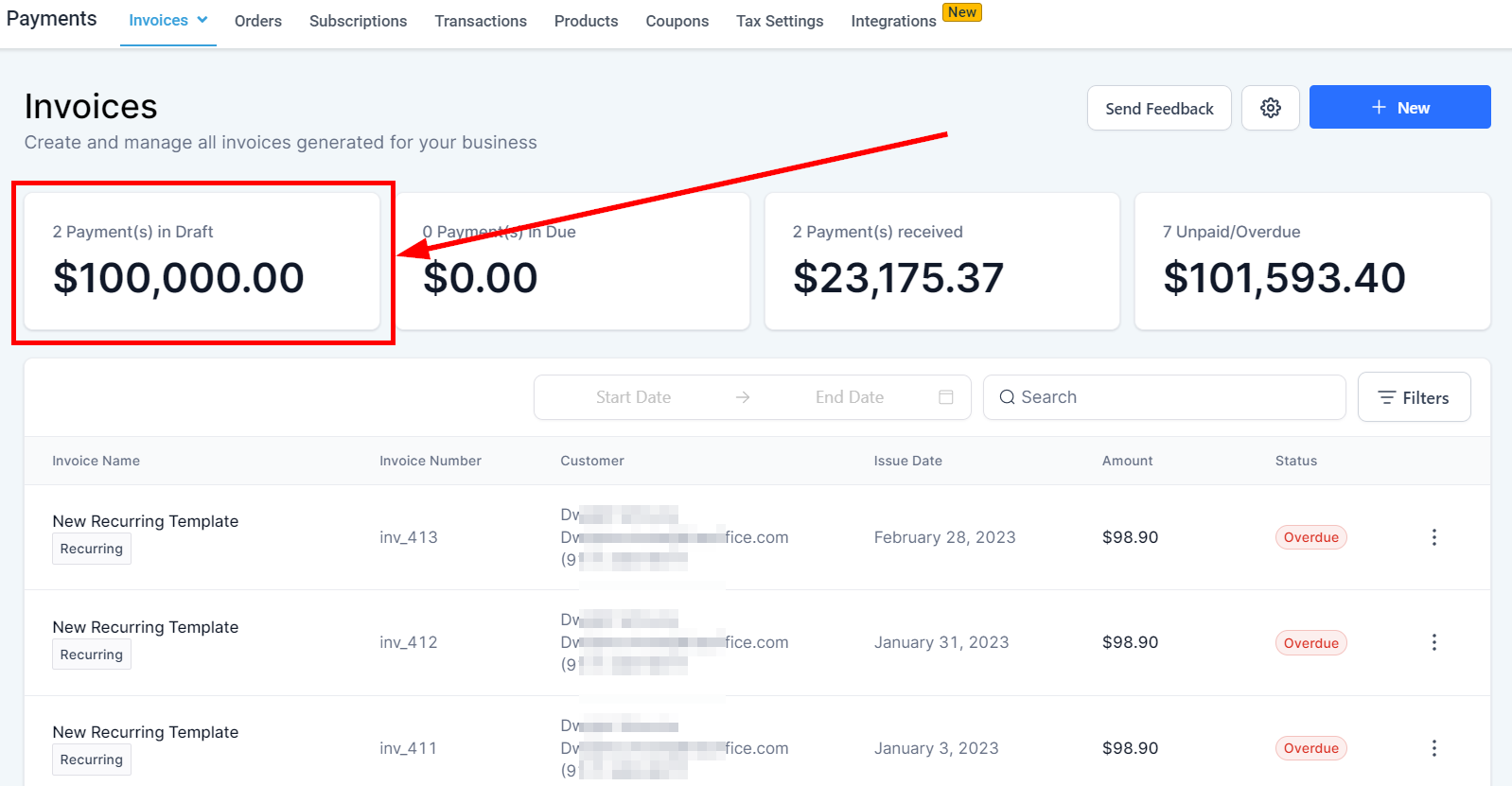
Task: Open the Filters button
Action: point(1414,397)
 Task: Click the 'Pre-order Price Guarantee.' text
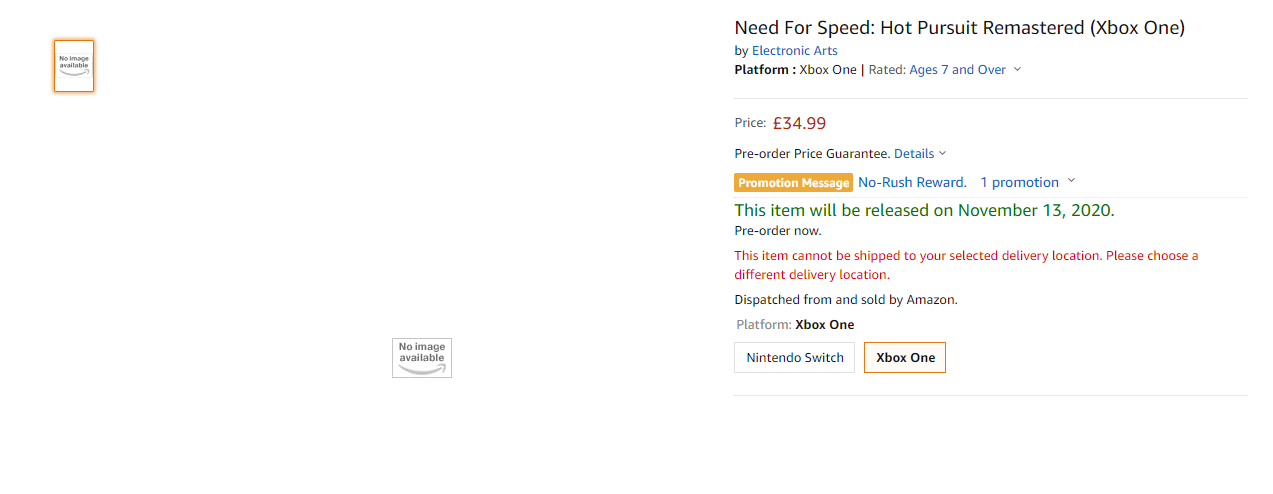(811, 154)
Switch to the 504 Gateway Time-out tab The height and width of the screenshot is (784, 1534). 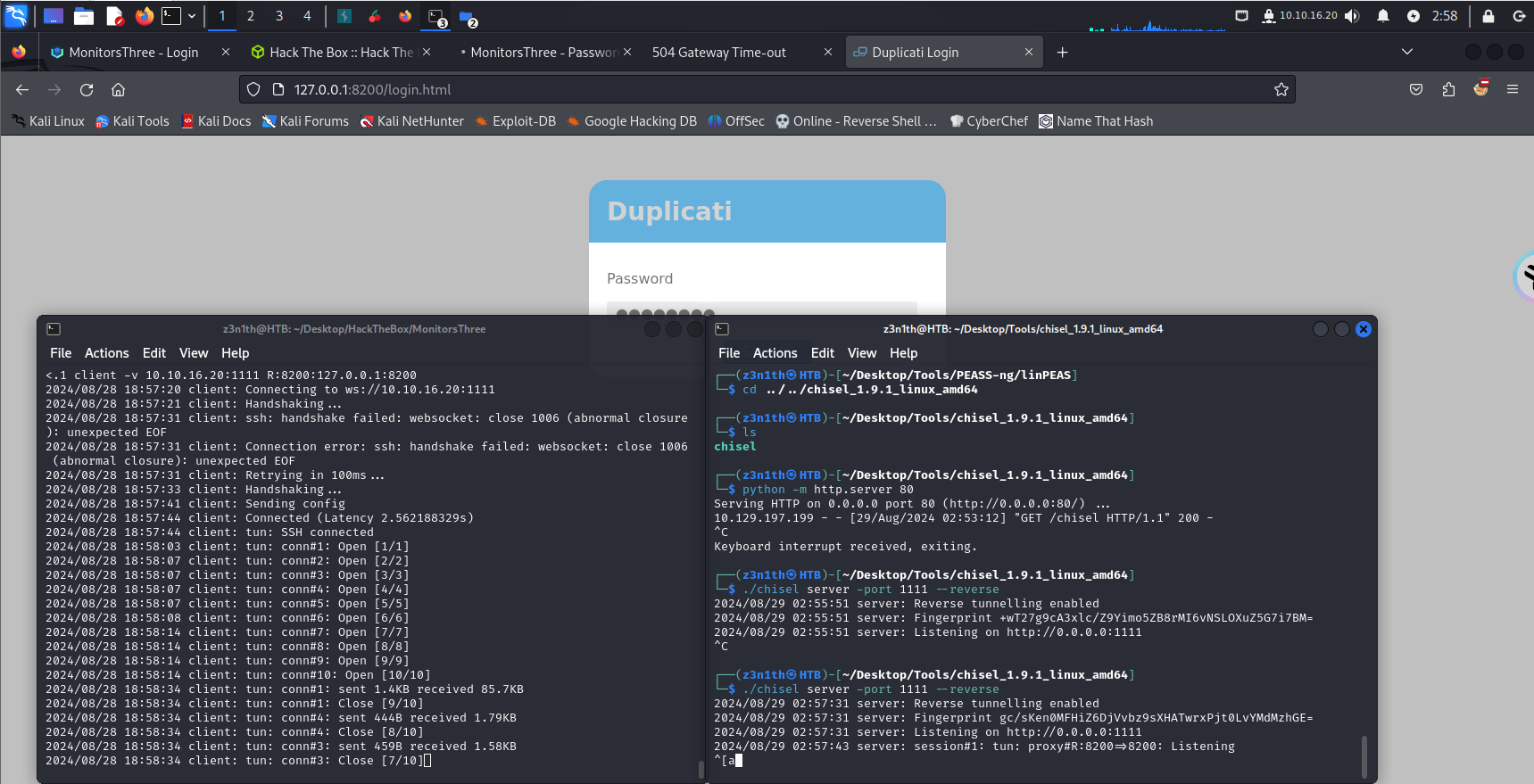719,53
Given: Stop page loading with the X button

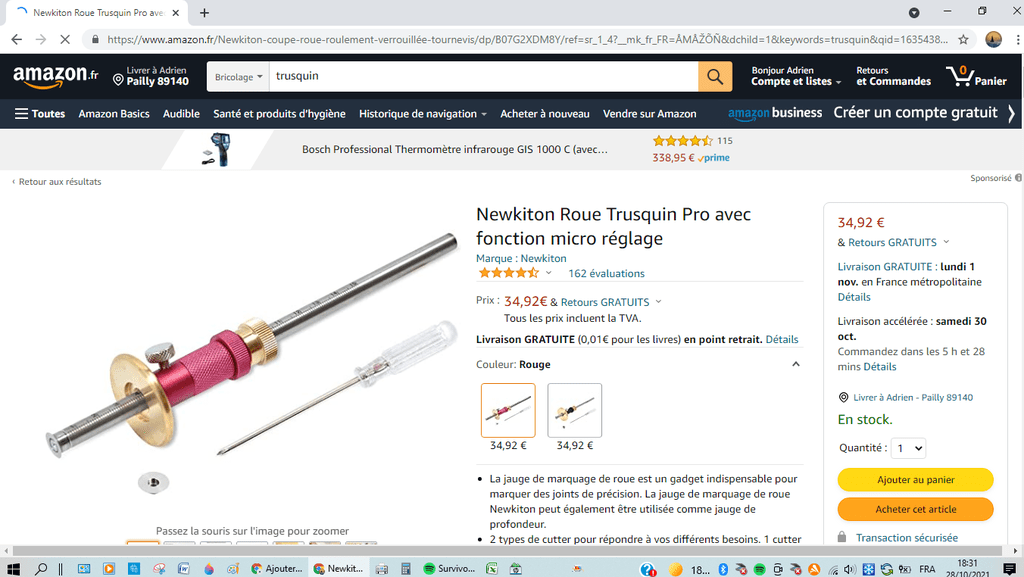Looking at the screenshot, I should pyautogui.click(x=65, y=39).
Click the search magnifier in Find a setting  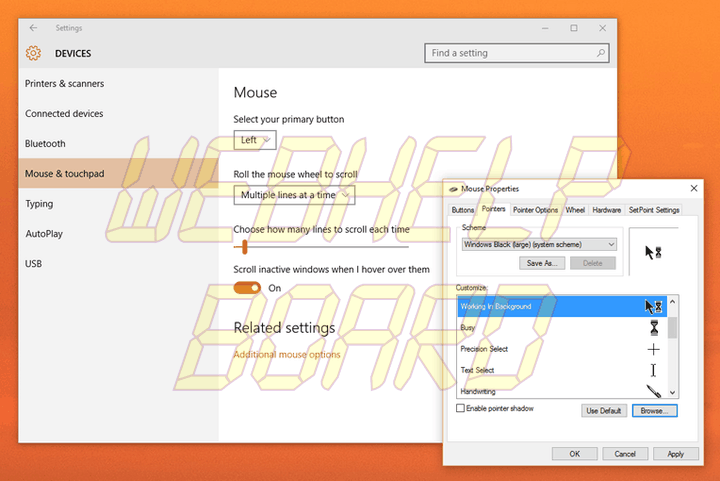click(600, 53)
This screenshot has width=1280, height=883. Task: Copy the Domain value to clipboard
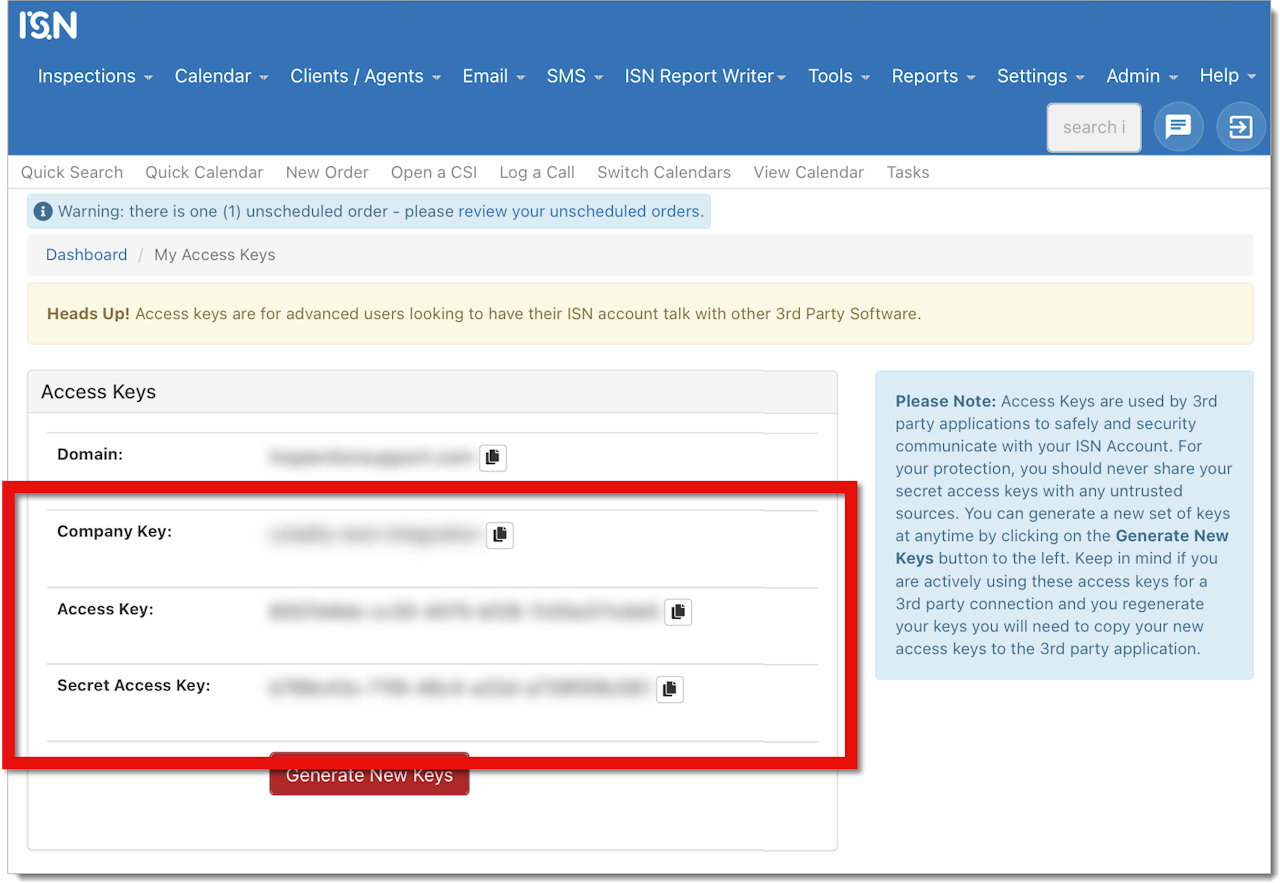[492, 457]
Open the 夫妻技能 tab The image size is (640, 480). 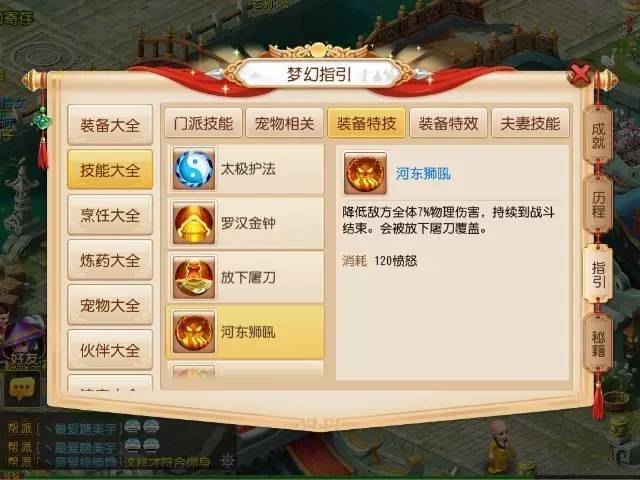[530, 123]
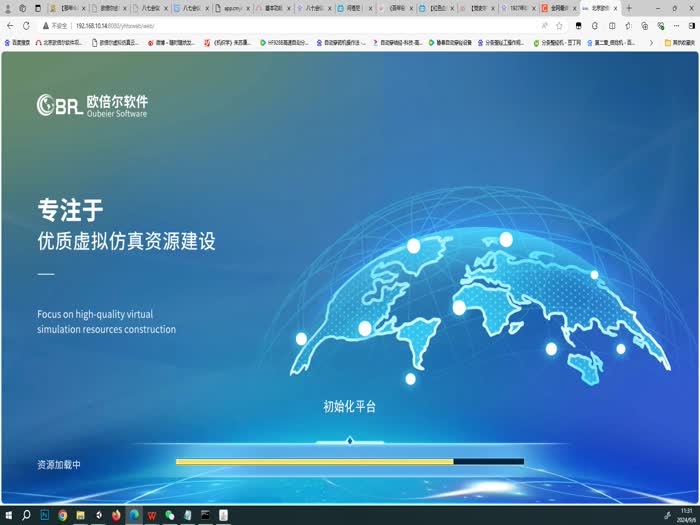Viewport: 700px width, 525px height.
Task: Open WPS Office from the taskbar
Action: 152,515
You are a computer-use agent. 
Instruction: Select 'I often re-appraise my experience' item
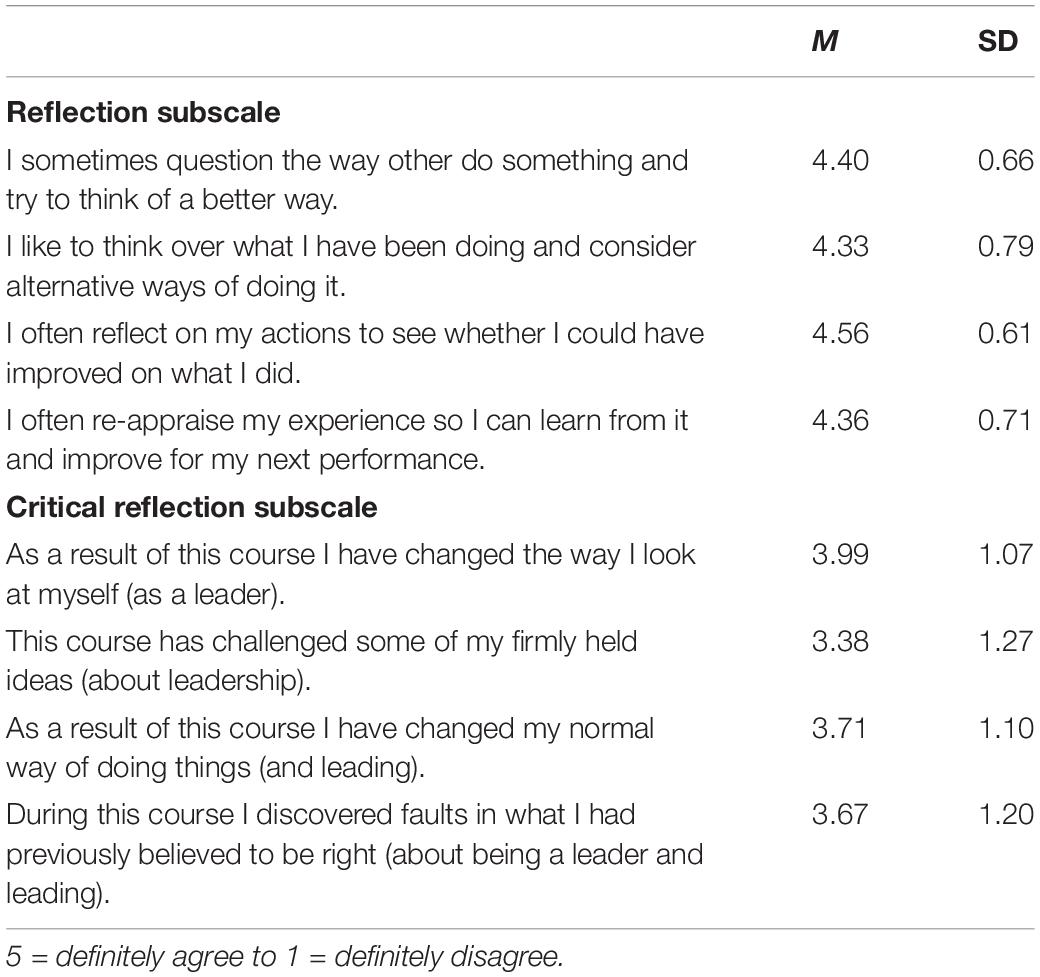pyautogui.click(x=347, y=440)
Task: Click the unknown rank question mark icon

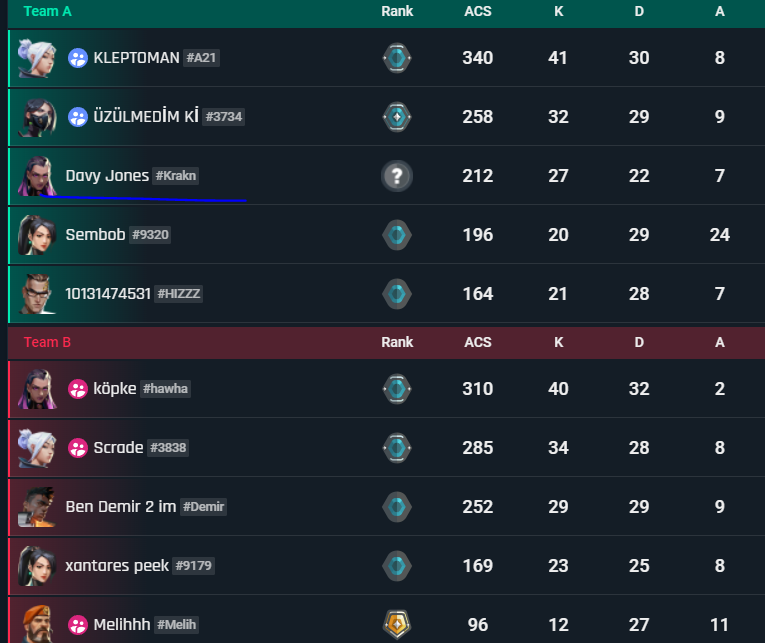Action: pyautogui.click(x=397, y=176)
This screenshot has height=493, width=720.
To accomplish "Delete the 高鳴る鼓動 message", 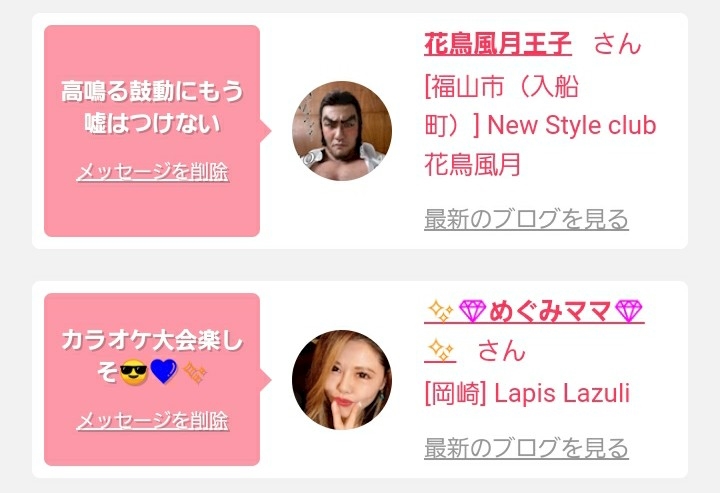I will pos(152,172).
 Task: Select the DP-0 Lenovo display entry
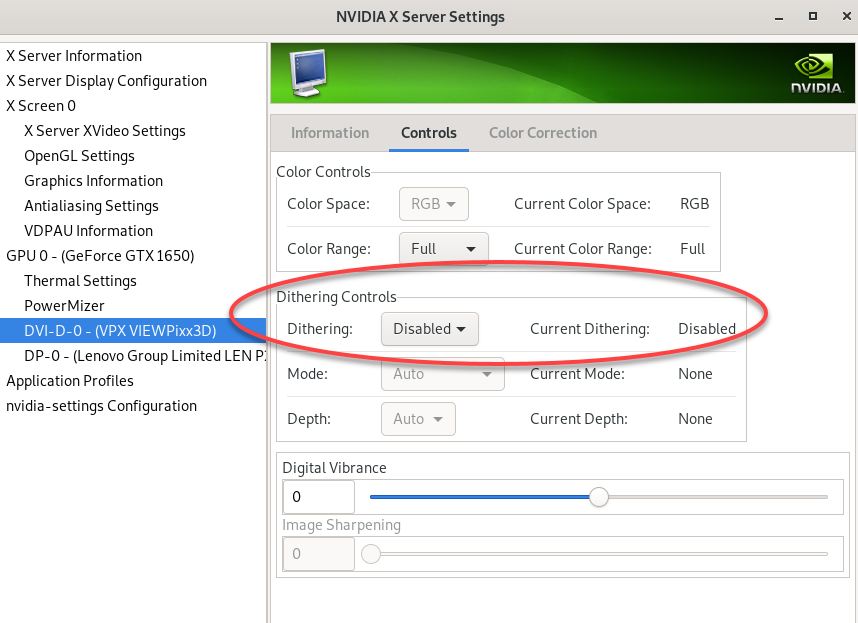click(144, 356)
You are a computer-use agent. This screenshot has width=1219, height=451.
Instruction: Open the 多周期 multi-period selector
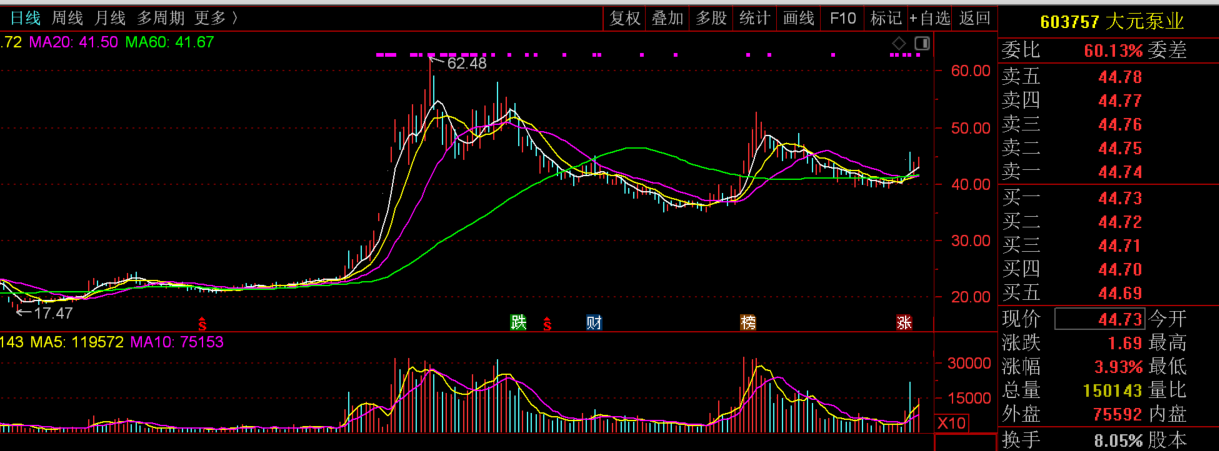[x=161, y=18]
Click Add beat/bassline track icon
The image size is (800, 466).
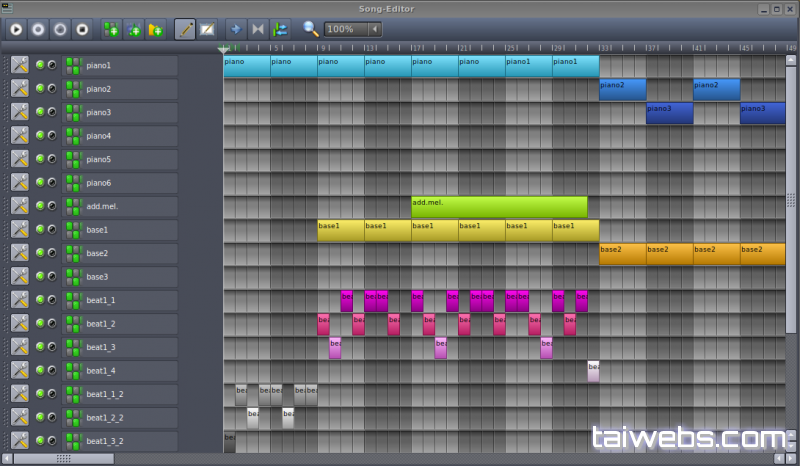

== == ==

* [Work instruction]:
Count the lines in the material above where the word "agent" occurs, and reply with nothing but the number.

* [Written response]:
2